Do inhalers stop coughing?

Have you ever had a cough that just won’t go away? You know the one, where every time someone asks if you’re feeling better, you have to say “nope, still coughing up a lung.” Well fear not my fellow phlegm sufferers because today we are going to dive into the question of whether or not inhalers actually stop coughing. Spoiler alert: they do.

What is an Inhaler?

Let’s start with the basics. An inhaler is a medical device that delivers medication directly to your lungs in order to treat conditions such as asthma, COPD (chronic obstructive pulmonary disease), and bronchitis. The most common type of inhaler is called a metered-dose inhaler which works by delivering a small amount of medication in the form of a mist or spray with each puff.

How does an Inhaler Stop Coughing?

So, how exactly does an inhaler help curb that pesky cough? Essentially it all boils down to inflammation. When your airways become inflamed due to illness or other factors such as allergies, mucus production increases causing irritation and ultimately leading to…you guessed it, coughing. Inhaled medications delivered via an inhaler work by reducing this inflammation and helping open up those airways allowing for easier breathing.

Types of Medications Found in Inhalers

Okay so we’ve established that inhaling medication can be helpful when treating respiratory issues but what types of medication are found in these magical devices? Let’s take a look at three common types:


Bronchodilators are medications found in many types of inhalers including rescue inhalers such as Albuterol which focus on quickly opening up airways during asthma attacks. They work by relaxing muscles around narrowed air passages making it easier for oxygen to flow through and reducing symptoms such as coughing, wheezing and shortness of breath.
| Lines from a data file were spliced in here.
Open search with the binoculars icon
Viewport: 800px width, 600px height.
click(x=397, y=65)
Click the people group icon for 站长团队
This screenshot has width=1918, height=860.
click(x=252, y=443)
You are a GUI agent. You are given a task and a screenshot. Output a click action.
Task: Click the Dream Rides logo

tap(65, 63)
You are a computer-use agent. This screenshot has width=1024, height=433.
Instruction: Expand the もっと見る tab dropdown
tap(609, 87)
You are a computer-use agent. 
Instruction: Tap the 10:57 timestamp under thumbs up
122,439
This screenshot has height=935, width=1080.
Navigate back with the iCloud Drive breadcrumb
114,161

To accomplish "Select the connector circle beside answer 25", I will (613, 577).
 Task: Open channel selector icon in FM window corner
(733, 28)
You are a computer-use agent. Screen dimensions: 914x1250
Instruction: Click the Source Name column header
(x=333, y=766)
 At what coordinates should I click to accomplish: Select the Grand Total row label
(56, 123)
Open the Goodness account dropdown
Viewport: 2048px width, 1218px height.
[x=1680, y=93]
Another type of medication found in inhalers is steroids. No, not the kind that beef up your muscles but rather corticosteroids which are anti-inflammatory medications used to treat chronic respiratory conditions such as COPD or asthma. They work by reducing inflammation along the lung lining preventing excess mucus build-up and ultimately curbing coughing.


Finally, anticholinergic drugs like Atrovent are often prescribed for individuals with COPD or emphysema due to their ability to help relax muscles around air passages resulting in less coughing and easier breathing.

Common Misconceptions About Inhalers

Now that we’ve established how helpful inhalers can be let’s debunk some common misconceptions about them:

Inhalers Are Addictive

Contrary to popular belief inhaling medication via an inhaler will NOT result in any type of addiction or dependence. In fact, using a rescue inhaler too much could actually indicate that an individual needs better control over their underlying respiratory condition and may require additional treatment options.

Only Asthma Patients Need Inhalers

This myth couldn’t be further from the truth! While it’s true that individuals with asthma rely heavily on inhalers many other respiratory conditions including COPD, bronchitis, pneumonia etc…can greatly benefit from regular use of these medical devices.

Final Thoughts

In summary: Yes folks inhalers do stop coughing thanks to their ability to reduce inflammation within those pesky little airways making it much easier for oxygen to flow through leading you towards feeling more comfortable when attempting to breathe.